We presented our work on UAV-based 3D modelling and event localization [video] at the 2nd field trial of the FP7 Darius project which simulated an Urban (Earthquake) SaR Demonstration.
Car Detection in Aerial Images
With Hicham Randrianarivo and Marin Ferecatu, we built powerful and fast detectors able to retrieve cars in aerial images. Our Discriminatively-trained model mixture (DtMM) was able to encode the various orientations and appearances of the cars for retrieval in higly-complex urban environments. It relied on a HOG encoding for description and a hard-negative search ofr training of linear classifiers
Over the years, I worked on developping various methods for interactive and user-friendly design of classifiers and detectors, typically non-parametric methods like boosting and support-vector machines. The main application we investigated in the DGA-funded project Efusion was online learning of patterns of interest (objects or changes) in aerial and satellite images.
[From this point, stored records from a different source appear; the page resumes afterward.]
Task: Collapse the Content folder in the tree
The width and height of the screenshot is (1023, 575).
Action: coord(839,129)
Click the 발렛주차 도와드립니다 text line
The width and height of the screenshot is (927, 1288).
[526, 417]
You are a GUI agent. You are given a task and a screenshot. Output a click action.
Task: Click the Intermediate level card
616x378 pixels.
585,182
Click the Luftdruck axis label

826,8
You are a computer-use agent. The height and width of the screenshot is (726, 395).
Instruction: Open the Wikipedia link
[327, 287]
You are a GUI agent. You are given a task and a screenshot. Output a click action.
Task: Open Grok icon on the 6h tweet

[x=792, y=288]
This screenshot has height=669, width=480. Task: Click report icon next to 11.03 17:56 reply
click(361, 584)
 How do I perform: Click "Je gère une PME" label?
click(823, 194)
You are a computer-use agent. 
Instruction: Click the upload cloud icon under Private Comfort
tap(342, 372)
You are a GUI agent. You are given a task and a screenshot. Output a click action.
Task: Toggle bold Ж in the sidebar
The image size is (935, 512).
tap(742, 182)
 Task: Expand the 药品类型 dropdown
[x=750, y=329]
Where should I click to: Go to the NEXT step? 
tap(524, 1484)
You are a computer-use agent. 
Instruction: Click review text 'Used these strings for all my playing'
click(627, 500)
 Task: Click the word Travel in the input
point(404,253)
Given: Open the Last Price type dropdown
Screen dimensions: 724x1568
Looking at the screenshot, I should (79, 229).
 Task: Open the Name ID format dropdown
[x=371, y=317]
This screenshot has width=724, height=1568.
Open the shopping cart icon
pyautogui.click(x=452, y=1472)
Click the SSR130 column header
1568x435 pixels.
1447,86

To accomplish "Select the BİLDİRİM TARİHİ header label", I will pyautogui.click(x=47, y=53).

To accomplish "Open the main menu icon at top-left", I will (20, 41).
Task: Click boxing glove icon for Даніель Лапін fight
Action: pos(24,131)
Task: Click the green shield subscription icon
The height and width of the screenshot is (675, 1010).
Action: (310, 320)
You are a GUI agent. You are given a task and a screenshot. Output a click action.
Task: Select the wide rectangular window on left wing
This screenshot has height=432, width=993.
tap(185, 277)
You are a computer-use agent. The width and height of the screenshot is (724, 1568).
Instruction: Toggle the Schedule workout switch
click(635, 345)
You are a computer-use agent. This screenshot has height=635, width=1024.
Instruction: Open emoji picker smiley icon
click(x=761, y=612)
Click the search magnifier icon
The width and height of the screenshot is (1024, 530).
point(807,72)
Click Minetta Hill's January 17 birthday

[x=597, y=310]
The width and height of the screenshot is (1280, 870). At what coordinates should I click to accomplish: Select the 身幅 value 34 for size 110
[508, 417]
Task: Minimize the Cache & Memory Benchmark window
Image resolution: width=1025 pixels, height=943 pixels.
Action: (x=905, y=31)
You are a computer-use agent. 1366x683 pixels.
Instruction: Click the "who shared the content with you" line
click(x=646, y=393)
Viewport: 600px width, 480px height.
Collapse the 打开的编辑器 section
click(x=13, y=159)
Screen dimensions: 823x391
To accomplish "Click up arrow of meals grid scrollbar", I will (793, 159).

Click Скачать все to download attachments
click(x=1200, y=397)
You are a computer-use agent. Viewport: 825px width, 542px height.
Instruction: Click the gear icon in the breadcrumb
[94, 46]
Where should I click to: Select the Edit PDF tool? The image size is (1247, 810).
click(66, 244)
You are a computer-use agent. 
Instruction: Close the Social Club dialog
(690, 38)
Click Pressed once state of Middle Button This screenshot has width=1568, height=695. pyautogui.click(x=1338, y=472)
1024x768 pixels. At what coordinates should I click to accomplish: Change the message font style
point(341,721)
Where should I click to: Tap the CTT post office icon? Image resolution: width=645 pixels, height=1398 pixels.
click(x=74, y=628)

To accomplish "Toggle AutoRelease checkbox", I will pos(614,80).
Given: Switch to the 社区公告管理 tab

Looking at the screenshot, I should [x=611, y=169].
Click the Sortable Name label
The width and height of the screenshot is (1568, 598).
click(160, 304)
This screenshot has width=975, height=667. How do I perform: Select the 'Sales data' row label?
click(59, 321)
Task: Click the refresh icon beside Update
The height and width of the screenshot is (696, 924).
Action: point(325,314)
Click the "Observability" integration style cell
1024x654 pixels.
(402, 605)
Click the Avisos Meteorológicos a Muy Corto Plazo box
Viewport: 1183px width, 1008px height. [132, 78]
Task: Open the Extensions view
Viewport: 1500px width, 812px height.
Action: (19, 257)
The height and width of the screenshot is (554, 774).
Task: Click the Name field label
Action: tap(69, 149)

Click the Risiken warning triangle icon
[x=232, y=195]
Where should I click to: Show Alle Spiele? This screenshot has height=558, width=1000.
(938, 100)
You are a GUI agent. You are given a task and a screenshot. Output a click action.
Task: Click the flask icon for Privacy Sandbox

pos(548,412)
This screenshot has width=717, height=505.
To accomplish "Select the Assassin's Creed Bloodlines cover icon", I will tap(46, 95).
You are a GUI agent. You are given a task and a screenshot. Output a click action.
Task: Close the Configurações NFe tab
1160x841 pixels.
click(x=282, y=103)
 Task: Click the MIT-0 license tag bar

[See ICPR’2014 paper for a synthesis ].
Deformable Part Models in Remote Sensing
With Hicham Randrianarivo, we adapted Felzenswalb’s infamous Deformable Part Models to object detection in aerial images. First we shown they could be used for man-made structures in difficult urban environments [cf. paper at IGARSS 2013] and then pushed them for fusion of multi-resolution, multimodal optical and hyperspectral imagery [cf. paper at IGARSS’14].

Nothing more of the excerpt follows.